Yellow Flags Ahead for Trading China

11/05/2013 7:00 am EST

Focus: ETFs

Chinese banks recently reported that they increased their loan loss reserves. But the question is whether this is a sign of a system in bad shape, or just a prudent move, wonders Chad Karnes of

Earlier this month the top Chinese banks reported that they increased their loan loss reserves by 300% over prior year reserve levels.

As reported by Bloomberg, the five biggest Chinese banks including Industrial & Commercial Bank of China Ltd. (IDCBY), China Construction Bank Corp (CICHY), and Agricultural Bank of China (ACGBY) have increased their loan reserves to 349.9B yuan, or 1% of total loans outstanding upping the reserves over 22 billion from last year’s 7.6 billion yuan increase.

Is this the first sign of a Chinese banking system that is in worse shape than most realize, or is this just a prudent move by these banks in cleaning up their balance sheets?
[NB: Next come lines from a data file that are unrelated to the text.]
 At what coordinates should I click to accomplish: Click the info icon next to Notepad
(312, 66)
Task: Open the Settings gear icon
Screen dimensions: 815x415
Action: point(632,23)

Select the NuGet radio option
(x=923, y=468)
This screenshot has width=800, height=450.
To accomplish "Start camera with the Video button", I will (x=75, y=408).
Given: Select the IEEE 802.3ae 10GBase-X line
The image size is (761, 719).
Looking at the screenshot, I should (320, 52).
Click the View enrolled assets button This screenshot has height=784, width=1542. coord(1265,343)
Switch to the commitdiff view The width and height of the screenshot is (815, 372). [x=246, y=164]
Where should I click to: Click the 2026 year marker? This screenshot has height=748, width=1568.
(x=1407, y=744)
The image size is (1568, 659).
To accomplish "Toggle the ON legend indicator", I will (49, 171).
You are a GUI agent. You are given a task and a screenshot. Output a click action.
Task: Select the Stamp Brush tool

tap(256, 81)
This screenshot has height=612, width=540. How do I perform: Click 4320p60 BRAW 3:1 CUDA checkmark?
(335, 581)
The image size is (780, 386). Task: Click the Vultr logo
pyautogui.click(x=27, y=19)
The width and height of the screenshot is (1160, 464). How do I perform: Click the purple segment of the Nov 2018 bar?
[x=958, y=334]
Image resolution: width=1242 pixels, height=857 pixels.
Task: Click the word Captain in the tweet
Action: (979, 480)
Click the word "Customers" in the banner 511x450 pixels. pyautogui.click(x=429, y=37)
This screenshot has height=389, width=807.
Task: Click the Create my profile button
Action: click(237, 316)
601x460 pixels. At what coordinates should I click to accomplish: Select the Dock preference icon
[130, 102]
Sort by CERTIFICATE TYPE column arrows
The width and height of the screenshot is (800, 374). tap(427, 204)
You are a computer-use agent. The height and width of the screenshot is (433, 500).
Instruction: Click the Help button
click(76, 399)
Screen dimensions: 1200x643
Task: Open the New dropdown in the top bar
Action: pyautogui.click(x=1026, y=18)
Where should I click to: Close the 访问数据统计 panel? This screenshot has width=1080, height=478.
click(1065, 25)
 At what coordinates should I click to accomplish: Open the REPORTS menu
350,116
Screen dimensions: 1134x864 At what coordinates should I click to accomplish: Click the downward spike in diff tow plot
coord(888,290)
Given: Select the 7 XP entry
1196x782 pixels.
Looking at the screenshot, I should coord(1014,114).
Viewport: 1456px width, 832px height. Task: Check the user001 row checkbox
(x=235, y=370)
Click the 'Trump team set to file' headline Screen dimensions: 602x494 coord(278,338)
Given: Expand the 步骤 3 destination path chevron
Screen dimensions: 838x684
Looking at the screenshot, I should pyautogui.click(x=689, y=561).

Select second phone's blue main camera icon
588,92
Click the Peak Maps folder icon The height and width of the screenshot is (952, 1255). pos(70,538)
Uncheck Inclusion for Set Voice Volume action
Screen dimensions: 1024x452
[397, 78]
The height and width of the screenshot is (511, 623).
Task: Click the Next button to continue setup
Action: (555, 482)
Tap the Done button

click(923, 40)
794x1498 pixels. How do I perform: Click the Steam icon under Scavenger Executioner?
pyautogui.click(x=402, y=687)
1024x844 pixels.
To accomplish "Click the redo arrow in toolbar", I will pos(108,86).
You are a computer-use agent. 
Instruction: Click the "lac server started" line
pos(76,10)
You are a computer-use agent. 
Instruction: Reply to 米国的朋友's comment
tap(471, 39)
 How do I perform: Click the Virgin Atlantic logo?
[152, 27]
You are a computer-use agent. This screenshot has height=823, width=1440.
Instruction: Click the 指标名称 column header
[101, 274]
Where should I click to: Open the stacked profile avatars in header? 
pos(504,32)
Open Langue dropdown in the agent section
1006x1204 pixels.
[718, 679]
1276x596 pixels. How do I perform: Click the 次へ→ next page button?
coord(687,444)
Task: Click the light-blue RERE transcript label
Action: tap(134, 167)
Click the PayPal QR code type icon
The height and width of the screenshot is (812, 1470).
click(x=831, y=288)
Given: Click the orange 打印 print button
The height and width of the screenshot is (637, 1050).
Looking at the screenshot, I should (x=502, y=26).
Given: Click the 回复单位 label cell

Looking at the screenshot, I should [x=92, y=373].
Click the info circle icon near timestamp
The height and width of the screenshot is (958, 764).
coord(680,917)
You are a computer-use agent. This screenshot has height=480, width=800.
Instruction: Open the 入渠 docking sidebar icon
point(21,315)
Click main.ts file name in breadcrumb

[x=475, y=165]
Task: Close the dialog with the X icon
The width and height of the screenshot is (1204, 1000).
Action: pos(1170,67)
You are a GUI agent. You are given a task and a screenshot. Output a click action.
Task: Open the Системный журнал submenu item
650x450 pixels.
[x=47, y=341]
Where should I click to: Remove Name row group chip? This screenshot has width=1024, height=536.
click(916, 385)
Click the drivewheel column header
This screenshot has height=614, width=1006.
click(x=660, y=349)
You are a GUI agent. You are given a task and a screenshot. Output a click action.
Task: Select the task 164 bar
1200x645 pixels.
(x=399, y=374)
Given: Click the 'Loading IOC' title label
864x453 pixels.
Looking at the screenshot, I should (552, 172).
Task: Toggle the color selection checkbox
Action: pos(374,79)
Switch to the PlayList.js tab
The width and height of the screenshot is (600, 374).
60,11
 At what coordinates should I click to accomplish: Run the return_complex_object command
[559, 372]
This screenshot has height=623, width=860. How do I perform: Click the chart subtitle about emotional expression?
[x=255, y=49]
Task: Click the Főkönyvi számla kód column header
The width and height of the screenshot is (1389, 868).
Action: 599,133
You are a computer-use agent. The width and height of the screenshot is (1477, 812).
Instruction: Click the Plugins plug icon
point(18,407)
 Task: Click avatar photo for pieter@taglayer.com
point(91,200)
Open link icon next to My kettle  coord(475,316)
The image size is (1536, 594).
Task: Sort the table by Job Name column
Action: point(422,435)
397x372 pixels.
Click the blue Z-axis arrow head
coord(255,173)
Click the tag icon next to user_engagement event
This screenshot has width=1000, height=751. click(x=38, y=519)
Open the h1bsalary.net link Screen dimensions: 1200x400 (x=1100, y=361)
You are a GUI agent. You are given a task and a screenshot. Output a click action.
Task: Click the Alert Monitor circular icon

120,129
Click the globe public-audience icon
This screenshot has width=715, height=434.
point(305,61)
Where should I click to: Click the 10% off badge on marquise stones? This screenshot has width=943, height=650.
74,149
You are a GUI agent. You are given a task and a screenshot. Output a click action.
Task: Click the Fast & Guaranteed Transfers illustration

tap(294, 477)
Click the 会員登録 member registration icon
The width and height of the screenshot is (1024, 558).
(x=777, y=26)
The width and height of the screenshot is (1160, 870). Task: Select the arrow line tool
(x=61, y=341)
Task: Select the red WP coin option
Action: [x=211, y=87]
Different Country, Different Rules
China’s laws are different than most of the rest of the world when it comes to loan loss provisions. Historically, Chinese banks had to get approval by the Finance Ministry to write off bad debts. Courts also were typically involved.

In 2010, these rules were revised to make writing off underperforming loans easier for the banks, and they are taking advantage of it.

The accounting behind bad debt write-offs puts pressure on today’s earnings while helping clean up the balance sheet of bad debts over the long term. When a company creates a loan loss reserve, it results in negative earnings for the quarter offset by a balance sheet account that reduces the outstanding debts balance.

By writing off loans, Chinese banks are cleaning up their balance sheets but at the expense of putting more pressure on their income statements, which may be one reason the Chinese banks have been falling in price.

Chinese Bank Risk
The fundamental question is how many of these loans are actually bad and how much more will these banks write off down the road?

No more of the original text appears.